Yüzümde sadist bir gülümsemeyle cevabım net bir ‘Hayır!‘
Fenoller zeytinin çeşidi, hasat zamanı, sıkım şekline göre değişiklik gösterir demiştik. Memecik zeytini doğası gereği bir Ayvalık’tan daha güçlü fenolik potansiyeline sahiptir. Yine de bolca sulanmış, kilo başı değerini artırmak için hasata birkaç gün kalana kadar su verilmiş bir memecik, yağ olmak adına düzgün yetiştirilmiş ve kalitesini geliştirmesi için yeterince strese maruz kalmış bir Ayvalık’tan daha az fenole sahip olabilir.
Aynı şekilde yanlış sıkılmış bir zeytin ağaçtan çeyizinde getirdiği değerleri sıkım yolunda kaybedebilir. Dahası da var…
Fenoller suda ve yağda eriyen iki gruba ayrılır.

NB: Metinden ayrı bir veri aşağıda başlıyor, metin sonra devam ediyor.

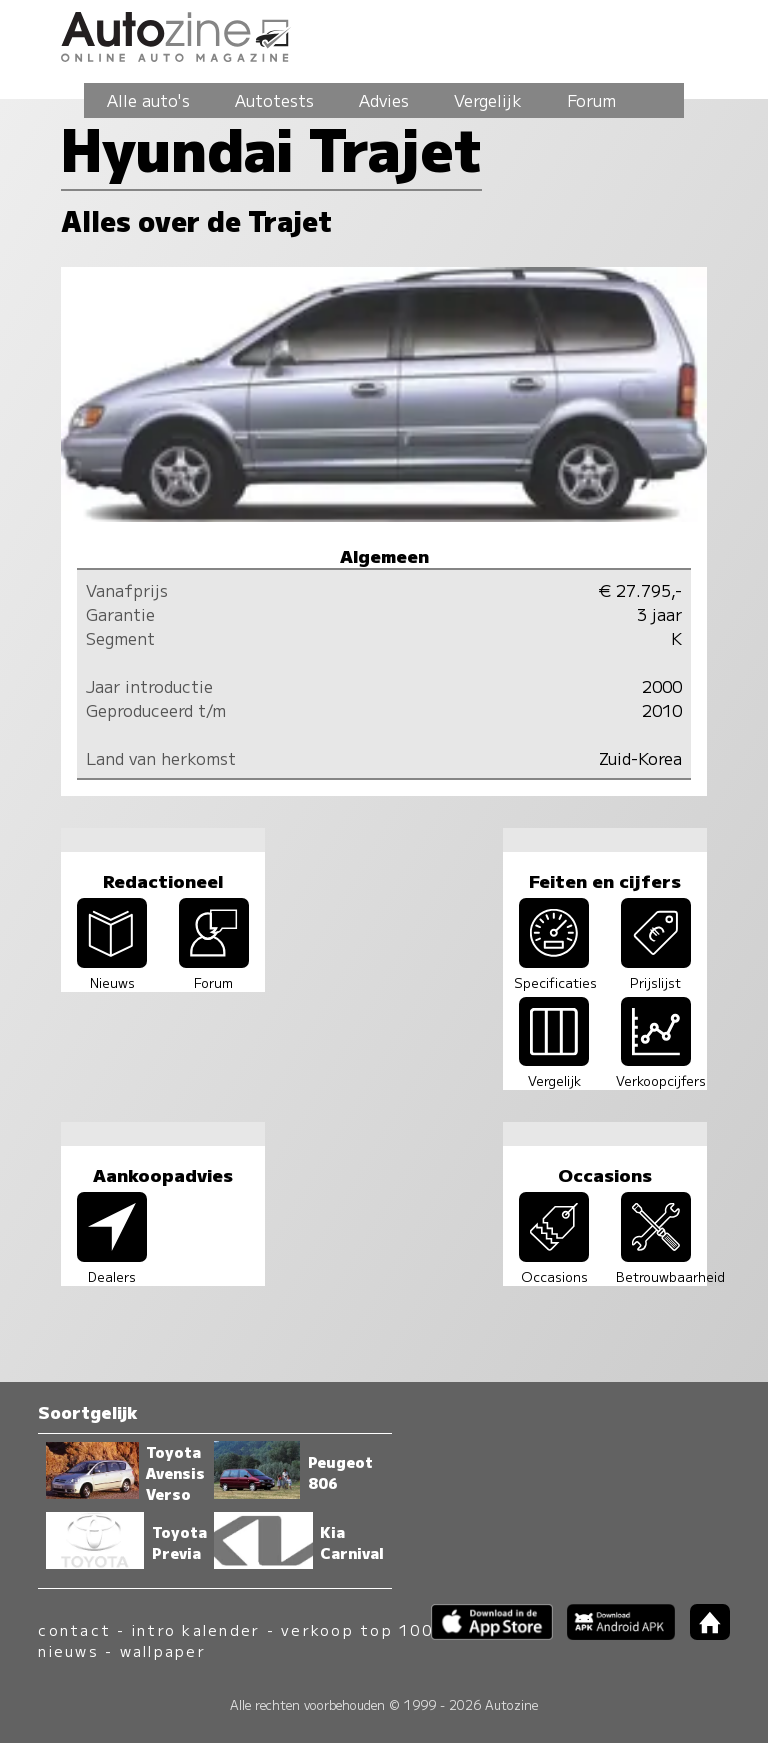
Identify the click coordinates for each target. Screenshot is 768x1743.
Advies (384, 100)
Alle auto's (148, 100)
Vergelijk (488, 100)
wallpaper (163, 1650)
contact (74, 1629)
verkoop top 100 (357, 1629)
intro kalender (196, 1629)
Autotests (274, 100)
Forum (591, 100)
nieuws (68, 1650)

Vücudumuza alınır alınmaz işe yarayan fenoller yağda eriyenler ailesinden. Suda eriyenler vücuda geldiği gibi gider. Zeytinyağını da diğer fenol içeren bitkilerin sahip olduğu değerlerden farklı kılan budur.
Zeytin, yağa dönüşürken kırılma esnasında gerçekleşen büyülü bir kimyasal reaksiyon suda eriyen fenolleri yağda eriyenlere dönüştürür. İşte burası önemli. Elinizde filtre edilmemiş, fenol değerinin 700’lerde olduğu iddia edilen bir yağ var. Filtre edilmemiş zeytinyağı içinde bolca su molekülü olduğu ve bu suyun da içinde erimiş yani vücudumuza alındığı gibi atılacak fenoller olduğu göz önüne alındığında, elimizde gerçekten bu fenol değerine sahip bir yağ olduğunu söyleyebilir miyiz? Ya da söylesek bile ne anlamı olur? Tabii ki hayır.